Start Passage shown

Data Load Tool (DLT): Pros, Cons, and Integration into Data Platform as an Ingest Tool

Alexander Shcherbak
DataOps.tech
Published in
5 min readJul 8, 2024

--

In this post, I’d like to share insights on integrating DLT for one of our projects. I’m not covering the technology in depth in this post but just sharing my experience of integrating it, so apologies for that and here’s a link to the DLT documentation for more details :)

One of our clients, a young company focused on marketing analytics, presented us with a challenge. They needed to analyze the profitability of their marketing campaigns in real-time to make decisions on canceling or continuing them. Initially, we knew that we would work with Facebook Ads and Stripe sources primarily.

Main site page

Discovering the Right Tool

We didn’t start to write own code because in 2024 year there are a lot ingest tools which have a lot of connectors so we started to looking for the most appropriate one. Our journey began with evaluating several popular data ingestion tools. Airbyte was our first candidate due to its extensive range of connectors and I think the most popular. However, as we delved deeper into its documentation, we realized that Airbyte might complicate the initial Proof of Concept (POC) phase. Our client’s need for rapid results and budget constraints ruled out the paid version, leaving us with the open-source option, which required setup effort, but client point was quick result for short period of time.

End Passage shown
Start Information supplied

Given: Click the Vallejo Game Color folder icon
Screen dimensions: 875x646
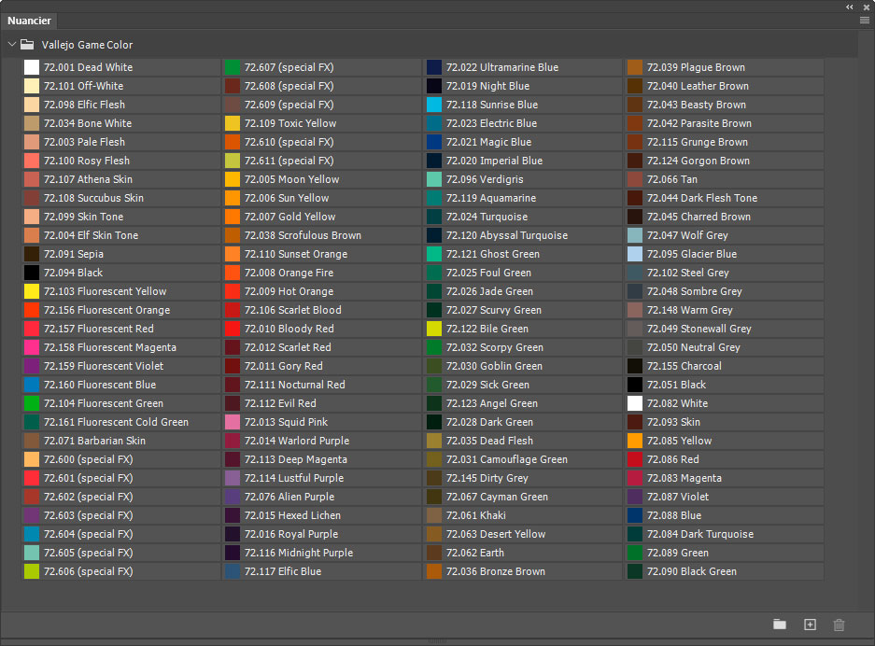Looking at the screenshot, I should 27,45.
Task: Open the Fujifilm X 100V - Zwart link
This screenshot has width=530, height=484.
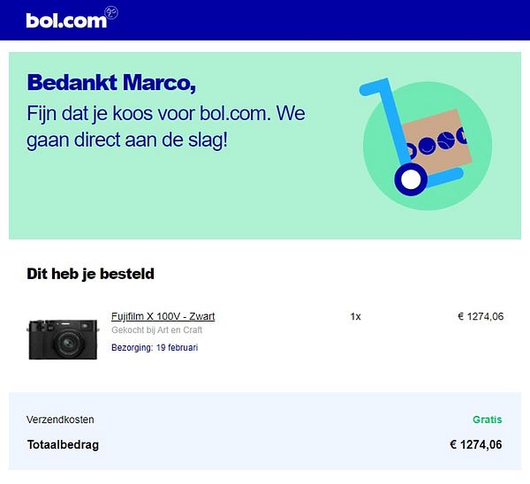Action: click(163, 316)
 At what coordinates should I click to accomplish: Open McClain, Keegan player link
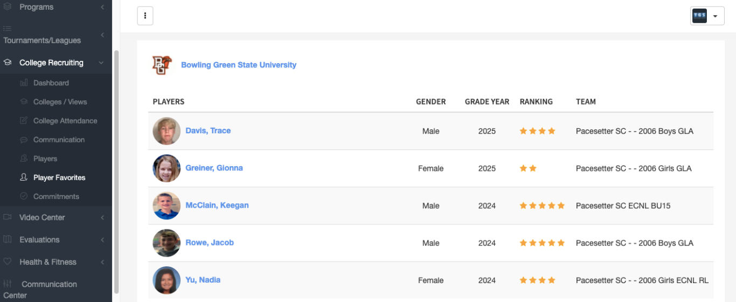[x=217, y=205]
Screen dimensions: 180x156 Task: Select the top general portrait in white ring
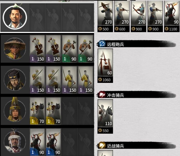click(x=15, y=17)
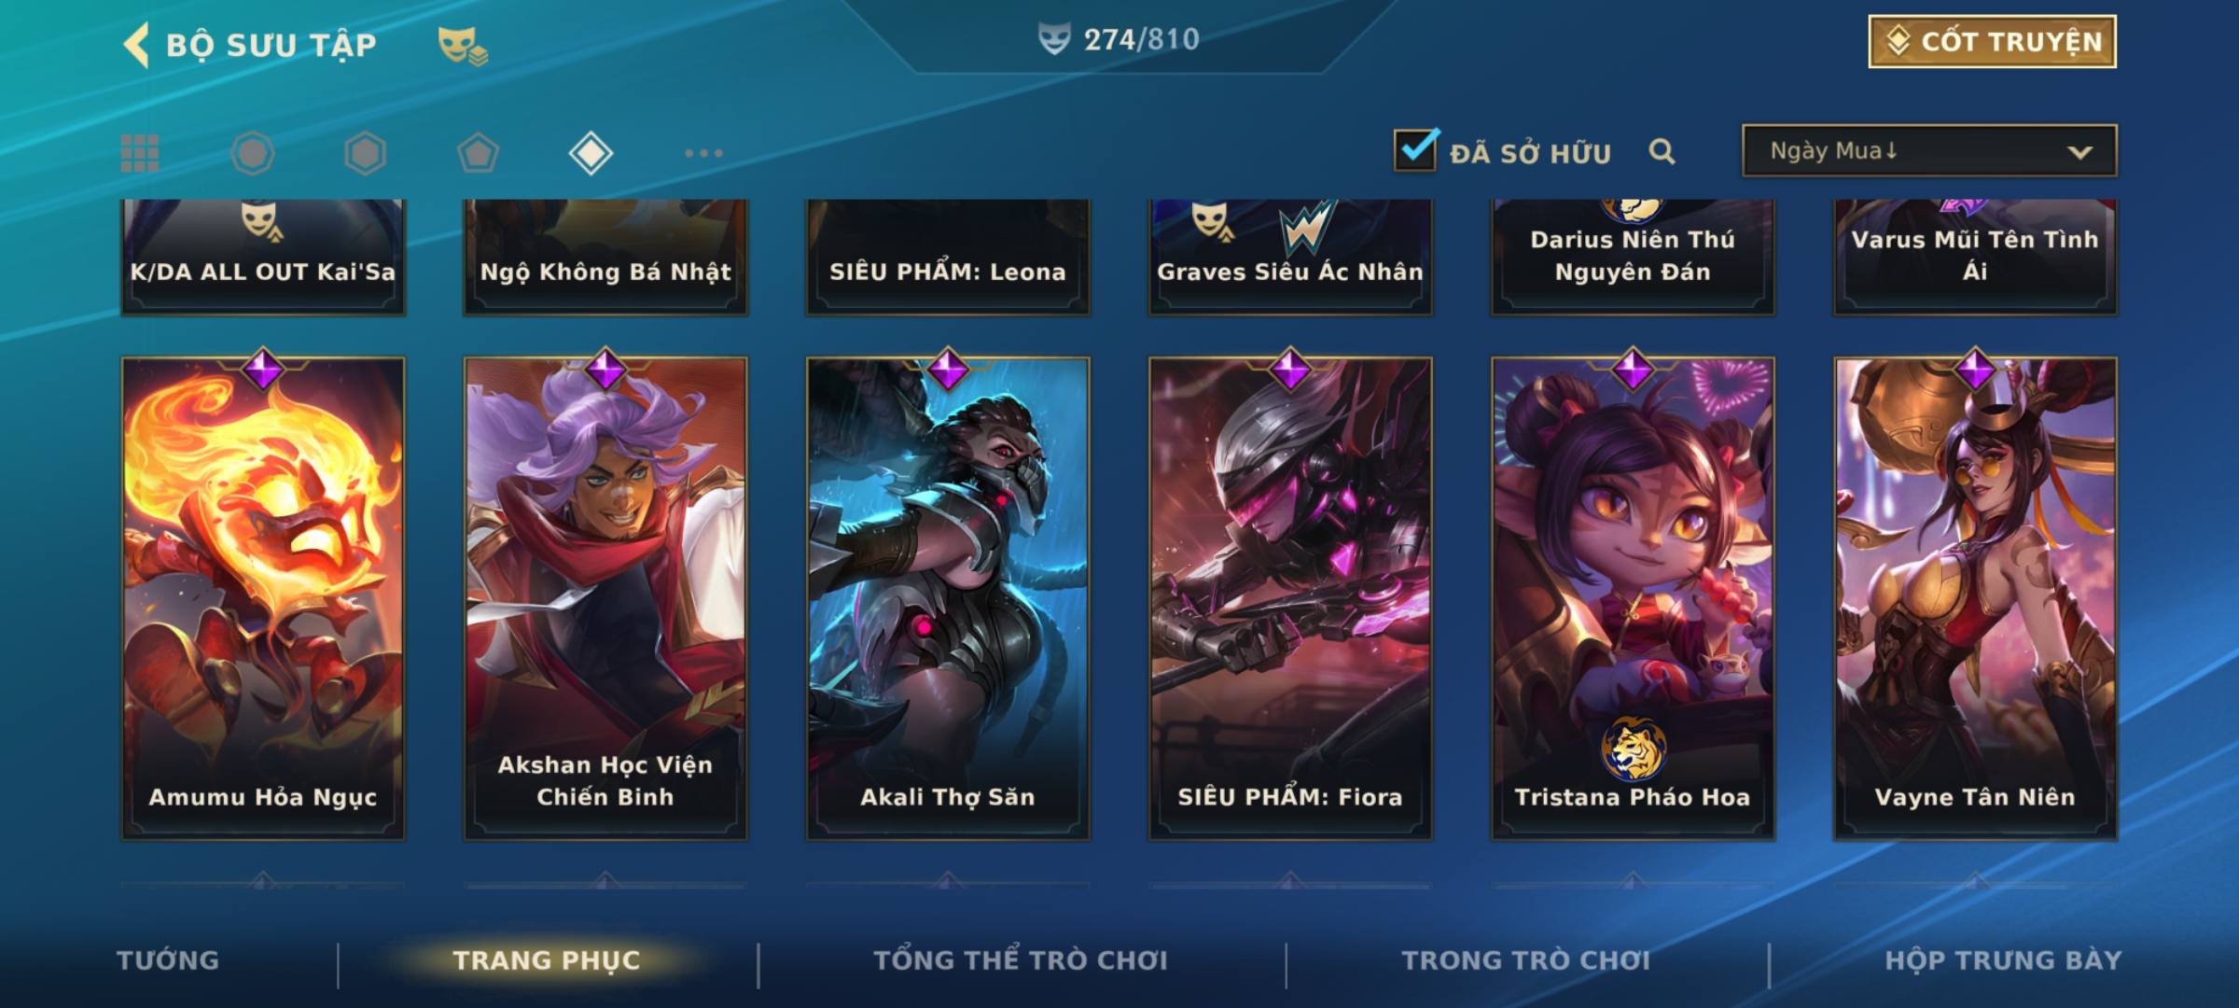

End Information supplied

### To do
A. Reproduce the whole listing verbatim, leaving the pictures out of your answer.
B. Carry the DLT article forward from its last sentence.
The DLT article and the listing are independent of each other.

### Set of answers
A.
Given: Click the Vallejo Game Color folder icon
Screen dimensions: 875x646
Looking at the screenshot, I should 27,45.
Task: Open the Fujifilm X 100V - Zwart link
This screenshot has width=530, height=484.
Action: click(163, 316)
 At what coordinates should I click to accomplish: Open McClain, Keegan player link
[x=217, y=205]
Screen dimensions: 180x156 Task: Select the top general portrait in white ring
click(x=15, y=17)

B.
Determined to find a better solution, we considered alternatives like Fivetran and Meltano, but the Data Load Tool (DLT) caught our eye. DLT promised already predefined solution for working with Facebook Ads and Stripe and flexibility so we decided to give it a try.

The Magic of DLT

The first time we deployed DLT for Facebook Ads was almost magical. With a single command

dlt init facebook_ads athena

We set up a pipeline that generated a folder filled with Python code. This code was ready to fetch data from Facebook Ads and push it into our destination, S3 + Athena. Unlike traditional connectors, DLT provided us with actual code, which meant we could optimize and extend it as needed. Also it generates config file with params like for type of tables(iceberg, parquet) and file with connection params for your source and destination. But we decided to not manage it in our code so we skip it here.

The structure of folder after running command above
The folder structure in your code repo wfter running command above

In many situations, everything seems to be working perfectly until you hit a snag in production. With DLT, we had a source code pipeline that covered 99% of the nuances of working with the source, and we could make real-time optimizations. This was a game-changer for us, as it allowed us to address issues swiftly without waiting for open-source contributions to be merged. Also when we decided to get additional data we extended basic source with new resource, resource as result is a table in your destination. So simple :)

Resource:

  @dlt.resource(primary_key="id", write_disposition="merge")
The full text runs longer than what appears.